Exercise instructions:
Within these entries, how many lines contain the word "plus"? Answer with the number alone.

Entries shown:
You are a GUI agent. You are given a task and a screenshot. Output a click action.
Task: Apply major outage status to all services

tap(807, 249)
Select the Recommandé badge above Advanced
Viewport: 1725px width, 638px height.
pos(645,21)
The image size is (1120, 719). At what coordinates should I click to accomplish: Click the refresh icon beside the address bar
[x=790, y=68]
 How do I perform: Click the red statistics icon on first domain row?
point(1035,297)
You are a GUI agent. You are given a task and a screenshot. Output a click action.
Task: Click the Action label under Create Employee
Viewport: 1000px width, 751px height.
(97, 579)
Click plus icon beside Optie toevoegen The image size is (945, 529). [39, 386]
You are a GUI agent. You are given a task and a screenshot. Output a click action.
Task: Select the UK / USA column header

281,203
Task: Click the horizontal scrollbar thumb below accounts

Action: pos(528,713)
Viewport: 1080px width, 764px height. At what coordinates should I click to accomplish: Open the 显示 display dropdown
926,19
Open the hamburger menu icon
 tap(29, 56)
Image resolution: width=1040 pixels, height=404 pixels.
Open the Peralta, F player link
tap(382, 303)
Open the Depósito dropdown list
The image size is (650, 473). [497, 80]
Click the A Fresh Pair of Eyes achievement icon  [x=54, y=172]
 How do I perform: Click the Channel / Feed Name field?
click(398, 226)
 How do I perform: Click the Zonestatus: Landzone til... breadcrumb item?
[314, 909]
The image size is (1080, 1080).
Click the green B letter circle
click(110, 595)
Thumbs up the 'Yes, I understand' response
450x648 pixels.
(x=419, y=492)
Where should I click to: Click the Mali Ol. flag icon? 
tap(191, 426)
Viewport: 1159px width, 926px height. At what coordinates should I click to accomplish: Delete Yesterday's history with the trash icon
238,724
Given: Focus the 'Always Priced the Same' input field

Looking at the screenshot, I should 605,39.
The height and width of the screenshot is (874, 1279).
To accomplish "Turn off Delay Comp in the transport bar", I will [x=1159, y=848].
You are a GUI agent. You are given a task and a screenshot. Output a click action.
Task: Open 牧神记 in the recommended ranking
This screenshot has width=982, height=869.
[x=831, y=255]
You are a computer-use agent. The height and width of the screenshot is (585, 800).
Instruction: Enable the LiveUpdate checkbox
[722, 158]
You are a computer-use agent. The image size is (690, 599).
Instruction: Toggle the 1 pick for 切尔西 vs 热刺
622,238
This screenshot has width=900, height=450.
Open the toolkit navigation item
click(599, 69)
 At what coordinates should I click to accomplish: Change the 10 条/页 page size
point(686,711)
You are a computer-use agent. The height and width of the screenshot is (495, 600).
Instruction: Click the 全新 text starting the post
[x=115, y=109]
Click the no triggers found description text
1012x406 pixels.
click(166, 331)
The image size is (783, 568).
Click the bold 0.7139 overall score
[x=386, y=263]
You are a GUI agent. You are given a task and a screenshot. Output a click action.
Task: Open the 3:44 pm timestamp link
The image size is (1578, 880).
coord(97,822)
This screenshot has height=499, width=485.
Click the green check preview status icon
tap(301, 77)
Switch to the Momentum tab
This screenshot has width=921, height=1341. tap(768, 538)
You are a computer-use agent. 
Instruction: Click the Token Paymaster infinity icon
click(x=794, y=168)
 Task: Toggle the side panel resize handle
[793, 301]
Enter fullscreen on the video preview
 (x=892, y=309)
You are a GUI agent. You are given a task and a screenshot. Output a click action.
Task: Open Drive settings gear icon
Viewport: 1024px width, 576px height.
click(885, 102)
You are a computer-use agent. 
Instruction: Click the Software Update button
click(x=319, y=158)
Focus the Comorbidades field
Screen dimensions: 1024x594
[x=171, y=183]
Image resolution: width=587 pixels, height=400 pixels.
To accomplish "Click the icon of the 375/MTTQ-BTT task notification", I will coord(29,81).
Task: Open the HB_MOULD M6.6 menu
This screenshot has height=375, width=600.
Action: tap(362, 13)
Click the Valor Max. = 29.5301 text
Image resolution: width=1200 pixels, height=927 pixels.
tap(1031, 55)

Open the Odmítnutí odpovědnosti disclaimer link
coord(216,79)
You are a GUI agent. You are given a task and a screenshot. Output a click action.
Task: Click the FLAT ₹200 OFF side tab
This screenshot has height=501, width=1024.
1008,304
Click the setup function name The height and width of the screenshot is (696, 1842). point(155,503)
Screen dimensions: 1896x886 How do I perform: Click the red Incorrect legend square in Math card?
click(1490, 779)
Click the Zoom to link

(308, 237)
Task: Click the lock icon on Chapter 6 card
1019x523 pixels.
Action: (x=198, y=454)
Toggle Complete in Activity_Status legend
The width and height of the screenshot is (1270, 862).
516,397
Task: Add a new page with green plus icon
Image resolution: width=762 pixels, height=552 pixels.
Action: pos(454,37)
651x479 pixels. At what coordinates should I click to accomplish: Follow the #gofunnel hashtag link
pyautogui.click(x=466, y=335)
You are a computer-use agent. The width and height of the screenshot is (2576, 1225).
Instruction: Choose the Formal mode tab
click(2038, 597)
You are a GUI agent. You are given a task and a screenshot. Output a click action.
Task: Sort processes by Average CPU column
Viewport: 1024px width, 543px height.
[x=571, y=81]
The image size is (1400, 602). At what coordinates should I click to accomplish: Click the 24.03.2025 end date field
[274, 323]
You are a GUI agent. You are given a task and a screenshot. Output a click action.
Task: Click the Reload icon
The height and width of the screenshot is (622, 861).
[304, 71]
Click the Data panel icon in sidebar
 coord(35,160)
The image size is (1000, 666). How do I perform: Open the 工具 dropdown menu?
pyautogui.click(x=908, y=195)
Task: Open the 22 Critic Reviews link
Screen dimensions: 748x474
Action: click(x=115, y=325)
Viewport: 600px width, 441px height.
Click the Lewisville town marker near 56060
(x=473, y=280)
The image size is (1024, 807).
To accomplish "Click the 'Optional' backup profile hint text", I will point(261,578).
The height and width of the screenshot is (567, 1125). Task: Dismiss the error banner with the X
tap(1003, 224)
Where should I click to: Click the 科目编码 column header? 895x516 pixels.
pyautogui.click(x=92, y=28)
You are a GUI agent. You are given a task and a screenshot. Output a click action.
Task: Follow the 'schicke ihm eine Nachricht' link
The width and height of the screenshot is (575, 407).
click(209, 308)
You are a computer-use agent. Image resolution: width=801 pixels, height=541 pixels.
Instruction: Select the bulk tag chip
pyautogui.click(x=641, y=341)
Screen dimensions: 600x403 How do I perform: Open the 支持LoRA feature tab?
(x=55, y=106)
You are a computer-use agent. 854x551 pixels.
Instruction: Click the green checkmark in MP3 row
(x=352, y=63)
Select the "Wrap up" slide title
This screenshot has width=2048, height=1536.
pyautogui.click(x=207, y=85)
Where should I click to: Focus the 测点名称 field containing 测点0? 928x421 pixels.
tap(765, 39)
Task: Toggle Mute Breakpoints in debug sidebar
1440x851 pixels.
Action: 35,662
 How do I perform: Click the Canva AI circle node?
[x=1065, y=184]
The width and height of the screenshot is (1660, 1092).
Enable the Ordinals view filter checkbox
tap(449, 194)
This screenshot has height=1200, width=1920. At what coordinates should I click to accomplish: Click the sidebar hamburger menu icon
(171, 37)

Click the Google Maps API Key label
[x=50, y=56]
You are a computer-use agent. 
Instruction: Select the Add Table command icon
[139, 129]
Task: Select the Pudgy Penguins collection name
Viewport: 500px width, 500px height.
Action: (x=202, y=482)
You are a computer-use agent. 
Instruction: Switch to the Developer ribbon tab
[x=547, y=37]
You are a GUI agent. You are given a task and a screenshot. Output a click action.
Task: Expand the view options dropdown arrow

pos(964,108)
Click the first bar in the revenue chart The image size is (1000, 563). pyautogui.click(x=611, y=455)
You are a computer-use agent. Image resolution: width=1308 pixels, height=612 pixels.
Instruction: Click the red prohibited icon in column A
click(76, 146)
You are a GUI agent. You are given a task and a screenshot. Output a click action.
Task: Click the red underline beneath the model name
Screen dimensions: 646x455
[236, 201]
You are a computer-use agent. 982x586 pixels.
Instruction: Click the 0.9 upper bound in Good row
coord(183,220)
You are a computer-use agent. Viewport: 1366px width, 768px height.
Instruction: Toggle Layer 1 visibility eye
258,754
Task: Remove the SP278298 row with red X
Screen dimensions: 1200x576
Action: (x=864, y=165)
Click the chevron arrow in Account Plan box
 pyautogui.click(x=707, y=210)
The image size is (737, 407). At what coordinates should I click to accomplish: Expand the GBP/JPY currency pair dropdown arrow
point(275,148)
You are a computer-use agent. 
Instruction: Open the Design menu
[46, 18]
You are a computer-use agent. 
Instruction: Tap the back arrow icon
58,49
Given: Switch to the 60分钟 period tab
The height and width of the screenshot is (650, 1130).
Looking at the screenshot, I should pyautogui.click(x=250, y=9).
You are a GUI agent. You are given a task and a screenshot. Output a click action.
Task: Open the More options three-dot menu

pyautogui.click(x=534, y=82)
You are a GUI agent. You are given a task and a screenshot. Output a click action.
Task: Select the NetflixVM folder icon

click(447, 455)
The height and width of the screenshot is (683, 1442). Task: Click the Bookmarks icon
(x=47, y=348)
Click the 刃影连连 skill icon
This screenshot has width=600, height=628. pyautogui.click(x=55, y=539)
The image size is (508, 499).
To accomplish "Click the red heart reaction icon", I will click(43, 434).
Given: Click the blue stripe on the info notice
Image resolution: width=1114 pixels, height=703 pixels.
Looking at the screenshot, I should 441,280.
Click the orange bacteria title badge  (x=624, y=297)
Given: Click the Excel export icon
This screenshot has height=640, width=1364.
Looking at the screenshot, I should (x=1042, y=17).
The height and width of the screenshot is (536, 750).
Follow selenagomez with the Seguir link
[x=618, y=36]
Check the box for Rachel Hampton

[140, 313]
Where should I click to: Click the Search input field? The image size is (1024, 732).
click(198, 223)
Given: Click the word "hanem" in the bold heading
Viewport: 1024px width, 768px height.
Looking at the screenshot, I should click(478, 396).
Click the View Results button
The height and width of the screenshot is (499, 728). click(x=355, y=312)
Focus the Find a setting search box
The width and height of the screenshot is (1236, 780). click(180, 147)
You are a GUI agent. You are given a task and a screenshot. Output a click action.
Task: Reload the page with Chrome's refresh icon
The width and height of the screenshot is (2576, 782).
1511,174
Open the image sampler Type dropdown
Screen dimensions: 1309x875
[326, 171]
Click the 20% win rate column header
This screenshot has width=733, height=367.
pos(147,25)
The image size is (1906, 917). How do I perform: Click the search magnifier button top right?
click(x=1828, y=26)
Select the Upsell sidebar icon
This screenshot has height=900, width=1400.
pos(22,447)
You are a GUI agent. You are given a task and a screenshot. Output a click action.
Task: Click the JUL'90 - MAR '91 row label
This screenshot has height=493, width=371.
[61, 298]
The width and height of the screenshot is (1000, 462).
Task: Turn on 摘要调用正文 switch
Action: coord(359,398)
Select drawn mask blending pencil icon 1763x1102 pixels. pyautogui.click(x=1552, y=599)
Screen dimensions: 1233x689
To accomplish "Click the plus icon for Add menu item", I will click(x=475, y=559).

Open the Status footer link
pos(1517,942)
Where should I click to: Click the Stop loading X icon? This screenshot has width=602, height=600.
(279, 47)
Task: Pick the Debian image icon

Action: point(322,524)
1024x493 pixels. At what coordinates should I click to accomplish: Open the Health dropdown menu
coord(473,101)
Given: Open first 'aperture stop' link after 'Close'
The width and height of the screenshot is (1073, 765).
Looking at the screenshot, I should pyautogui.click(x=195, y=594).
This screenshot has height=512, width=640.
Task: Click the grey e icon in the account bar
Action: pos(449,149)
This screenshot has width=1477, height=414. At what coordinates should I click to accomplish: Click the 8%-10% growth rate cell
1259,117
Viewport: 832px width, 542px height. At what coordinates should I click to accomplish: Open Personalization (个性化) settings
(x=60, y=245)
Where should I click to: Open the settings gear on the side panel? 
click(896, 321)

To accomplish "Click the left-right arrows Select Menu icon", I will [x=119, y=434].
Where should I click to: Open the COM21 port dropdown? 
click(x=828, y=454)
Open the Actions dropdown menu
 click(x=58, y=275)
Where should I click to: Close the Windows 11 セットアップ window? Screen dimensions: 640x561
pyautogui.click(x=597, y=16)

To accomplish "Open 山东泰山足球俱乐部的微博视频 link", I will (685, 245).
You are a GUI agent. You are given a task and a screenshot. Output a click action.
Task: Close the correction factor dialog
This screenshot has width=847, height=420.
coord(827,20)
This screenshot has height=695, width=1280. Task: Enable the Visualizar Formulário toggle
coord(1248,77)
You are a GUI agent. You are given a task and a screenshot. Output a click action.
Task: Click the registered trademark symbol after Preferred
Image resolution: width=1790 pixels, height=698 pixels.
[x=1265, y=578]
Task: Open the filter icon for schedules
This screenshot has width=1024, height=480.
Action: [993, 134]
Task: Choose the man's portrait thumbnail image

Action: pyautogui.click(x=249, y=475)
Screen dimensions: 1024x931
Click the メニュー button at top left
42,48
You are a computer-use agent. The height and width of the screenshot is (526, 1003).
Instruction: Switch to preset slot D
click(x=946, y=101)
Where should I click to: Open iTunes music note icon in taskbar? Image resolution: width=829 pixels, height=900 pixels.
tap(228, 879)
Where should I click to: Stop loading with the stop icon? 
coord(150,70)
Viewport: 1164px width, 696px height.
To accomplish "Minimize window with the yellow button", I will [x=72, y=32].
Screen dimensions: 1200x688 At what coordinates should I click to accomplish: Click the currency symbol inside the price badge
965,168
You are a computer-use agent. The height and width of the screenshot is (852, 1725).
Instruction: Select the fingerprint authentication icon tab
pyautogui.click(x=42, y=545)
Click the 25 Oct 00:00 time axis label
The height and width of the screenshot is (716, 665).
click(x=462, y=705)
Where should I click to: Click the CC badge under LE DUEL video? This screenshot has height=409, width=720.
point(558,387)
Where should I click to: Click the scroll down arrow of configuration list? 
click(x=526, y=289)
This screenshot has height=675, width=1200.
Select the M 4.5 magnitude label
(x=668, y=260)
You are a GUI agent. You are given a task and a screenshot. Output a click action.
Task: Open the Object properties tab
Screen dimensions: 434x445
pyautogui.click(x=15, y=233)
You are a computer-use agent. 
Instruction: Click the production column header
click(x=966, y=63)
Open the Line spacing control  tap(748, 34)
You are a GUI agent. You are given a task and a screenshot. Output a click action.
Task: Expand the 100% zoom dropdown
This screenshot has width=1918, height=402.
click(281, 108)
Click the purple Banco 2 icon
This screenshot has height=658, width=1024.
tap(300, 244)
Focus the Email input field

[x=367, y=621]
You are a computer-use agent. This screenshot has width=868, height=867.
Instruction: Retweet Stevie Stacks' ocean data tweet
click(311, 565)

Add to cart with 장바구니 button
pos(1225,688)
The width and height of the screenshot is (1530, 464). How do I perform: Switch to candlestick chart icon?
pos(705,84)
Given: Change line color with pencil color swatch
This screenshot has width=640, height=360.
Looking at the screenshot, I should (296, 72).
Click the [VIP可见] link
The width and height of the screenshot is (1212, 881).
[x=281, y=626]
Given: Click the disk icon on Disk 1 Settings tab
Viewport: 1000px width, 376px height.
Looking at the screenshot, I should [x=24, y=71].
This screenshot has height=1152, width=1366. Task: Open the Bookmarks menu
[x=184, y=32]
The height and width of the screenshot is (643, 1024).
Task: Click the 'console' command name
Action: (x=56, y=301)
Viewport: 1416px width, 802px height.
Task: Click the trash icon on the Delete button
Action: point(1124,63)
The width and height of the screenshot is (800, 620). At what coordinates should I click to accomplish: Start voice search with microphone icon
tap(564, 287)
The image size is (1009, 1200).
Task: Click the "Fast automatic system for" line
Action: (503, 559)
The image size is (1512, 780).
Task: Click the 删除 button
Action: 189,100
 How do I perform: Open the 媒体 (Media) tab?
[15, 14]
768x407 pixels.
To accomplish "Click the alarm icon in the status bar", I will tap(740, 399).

Task solution:
3